__The records__:
◆ ◆ ◆ ◆ ◆

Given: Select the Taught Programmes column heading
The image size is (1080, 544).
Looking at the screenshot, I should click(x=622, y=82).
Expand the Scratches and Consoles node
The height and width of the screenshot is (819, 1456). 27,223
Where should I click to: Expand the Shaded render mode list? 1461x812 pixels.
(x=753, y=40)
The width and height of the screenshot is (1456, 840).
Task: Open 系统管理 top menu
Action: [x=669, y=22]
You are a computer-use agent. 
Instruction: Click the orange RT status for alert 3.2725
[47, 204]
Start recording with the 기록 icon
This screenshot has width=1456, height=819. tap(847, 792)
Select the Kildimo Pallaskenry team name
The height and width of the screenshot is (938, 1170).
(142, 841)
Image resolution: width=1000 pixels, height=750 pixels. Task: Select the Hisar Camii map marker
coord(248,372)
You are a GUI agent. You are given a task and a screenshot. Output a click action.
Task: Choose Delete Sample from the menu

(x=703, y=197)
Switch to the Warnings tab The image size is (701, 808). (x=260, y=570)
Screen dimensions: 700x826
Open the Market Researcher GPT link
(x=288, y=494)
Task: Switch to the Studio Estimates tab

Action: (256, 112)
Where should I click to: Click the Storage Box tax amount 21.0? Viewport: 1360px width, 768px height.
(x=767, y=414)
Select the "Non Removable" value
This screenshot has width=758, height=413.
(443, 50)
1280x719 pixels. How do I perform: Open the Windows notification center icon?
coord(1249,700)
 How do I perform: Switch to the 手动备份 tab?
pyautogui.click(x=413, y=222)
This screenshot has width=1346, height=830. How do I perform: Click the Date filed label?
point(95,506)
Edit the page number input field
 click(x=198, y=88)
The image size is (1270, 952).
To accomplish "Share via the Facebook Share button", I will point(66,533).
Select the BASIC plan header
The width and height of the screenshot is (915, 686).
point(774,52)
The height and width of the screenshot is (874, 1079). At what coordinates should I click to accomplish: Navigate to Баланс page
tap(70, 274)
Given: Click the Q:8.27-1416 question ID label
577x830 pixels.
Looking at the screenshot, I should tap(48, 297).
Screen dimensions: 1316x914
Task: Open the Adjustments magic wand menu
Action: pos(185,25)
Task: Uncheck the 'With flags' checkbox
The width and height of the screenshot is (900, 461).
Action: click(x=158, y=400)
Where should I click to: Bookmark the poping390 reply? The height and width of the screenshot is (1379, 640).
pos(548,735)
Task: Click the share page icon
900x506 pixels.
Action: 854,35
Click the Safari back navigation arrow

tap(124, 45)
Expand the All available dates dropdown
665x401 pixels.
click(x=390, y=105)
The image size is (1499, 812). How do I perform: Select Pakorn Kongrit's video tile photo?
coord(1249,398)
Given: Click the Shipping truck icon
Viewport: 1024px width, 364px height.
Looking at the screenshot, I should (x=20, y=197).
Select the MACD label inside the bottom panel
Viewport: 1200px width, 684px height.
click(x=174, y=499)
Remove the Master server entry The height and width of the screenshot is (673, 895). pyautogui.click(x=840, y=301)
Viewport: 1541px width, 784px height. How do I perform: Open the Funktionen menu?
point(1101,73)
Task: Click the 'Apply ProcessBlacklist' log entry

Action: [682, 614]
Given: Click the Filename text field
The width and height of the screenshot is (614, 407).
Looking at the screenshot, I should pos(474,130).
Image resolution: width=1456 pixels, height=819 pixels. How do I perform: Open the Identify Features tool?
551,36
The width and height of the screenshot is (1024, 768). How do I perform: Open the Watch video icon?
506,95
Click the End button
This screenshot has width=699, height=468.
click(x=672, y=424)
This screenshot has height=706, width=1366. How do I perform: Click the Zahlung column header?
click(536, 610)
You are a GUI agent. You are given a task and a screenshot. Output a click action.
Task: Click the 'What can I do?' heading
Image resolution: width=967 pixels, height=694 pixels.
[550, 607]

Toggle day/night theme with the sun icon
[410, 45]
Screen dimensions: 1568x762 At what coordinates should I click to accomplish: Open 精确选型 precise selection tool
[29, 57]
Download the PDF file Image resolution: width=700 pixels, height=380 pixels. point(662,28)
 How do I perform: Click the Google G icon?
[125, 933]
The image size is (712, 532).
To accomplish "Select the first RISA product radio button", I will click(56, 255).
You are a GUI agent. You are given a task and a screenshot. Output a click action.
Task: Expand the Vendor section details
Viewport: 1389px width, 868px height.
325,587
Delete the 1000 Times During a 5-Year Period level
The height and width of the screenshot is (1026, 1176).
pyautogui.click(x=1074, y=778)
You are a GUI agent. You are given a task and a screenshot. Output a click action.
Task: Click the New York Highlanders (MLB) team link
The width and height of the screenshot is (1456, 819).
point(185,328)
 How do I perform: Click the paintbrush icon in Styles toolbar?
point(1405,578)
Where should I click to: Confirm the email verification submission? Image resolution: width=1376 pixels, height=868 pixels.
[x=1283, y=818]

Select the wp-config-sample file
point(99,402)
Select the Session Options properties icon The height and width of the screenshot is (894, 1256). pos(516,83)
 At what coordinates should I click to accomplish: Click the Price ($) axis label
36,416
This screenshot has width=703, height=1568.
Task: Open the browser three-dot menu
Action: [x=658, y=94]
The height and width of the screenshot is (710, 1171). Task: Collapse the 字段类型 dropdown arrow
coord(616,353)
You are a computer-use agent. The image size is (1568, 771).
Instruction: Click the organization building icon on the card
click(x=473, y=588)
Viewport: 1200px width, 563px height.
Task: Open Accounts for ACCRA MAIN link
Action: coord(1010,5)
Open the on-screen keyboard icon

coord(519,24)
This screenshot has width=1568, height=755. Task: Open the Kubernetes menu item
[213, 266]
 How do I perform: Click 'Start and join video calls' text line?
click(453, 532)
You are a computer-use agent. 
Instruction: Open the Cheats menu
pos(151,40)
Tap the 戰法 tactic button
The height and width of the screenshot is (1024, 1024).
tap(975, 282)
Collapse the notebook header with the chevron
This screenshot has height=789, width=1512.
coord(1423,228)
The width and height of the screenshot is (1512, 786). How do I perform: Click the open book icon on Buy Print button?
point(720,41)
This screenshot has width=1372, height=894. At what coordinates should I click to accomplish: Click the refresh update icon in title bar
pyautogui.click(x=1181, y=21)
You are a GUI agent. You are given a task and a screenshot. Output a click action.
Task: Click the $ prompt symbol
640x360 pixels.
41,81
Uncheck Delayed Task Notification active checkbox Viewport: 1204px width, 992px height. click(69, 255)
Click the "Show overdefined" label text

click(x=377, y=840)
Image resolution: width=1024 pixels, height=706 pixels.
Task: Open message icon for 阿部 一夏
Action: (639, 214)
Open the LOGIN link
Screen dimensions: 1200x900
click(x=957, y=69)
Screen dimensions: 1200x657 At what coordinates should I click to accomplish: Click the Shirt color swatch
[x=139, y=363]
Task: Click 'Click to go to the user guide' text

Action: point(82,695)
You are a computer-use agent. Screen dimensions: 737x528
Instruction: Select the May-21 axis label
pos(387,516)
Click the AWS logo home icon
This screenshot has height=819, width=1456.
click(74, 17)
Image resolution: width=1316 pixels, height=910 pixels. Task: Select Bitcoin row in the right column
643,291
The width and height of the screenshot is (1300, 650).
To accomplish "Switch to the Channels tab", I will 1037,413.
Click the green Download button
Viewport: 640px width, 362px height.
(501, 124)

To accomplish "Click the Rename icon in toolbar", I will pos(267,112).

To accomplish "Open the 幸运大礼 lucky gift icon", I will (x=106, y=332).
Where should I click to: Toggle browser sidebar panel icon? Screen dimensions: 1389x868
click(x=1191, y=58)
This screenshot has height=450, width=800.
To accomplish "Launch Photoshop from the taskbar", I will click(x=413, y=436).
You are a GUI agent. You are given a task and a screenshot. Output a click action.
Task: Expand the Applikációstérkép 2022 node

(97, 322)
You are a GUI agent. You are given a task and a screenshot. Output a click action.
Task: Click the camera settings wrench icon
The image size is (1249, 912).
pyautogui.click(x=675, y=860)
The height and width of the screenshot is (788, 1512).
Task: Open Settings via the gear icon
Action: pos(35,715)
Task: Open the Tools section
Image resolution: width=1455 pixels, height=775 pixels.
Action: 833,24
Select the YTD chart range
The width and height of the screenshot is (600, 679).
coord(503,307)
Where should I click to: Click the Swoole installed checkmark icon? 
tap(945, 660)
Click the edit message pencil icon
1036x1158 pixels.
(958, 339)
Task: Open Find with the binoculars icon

◆ ◆ ◆ ◆ ◆

__Aim of the task__: Copy the rows word for word, from the first one through the line that contains "The height and width of the screenshot is (819, 1456).".

__The completed task__:
Given: Select the Taught Programmes column heading
The image size is (1080, 544).
Looking at the screenshot, I should click(x=622, y=82).
Expand the Scratches and Consoles node
The height and width of the screenshot is (819, 1456). 27,223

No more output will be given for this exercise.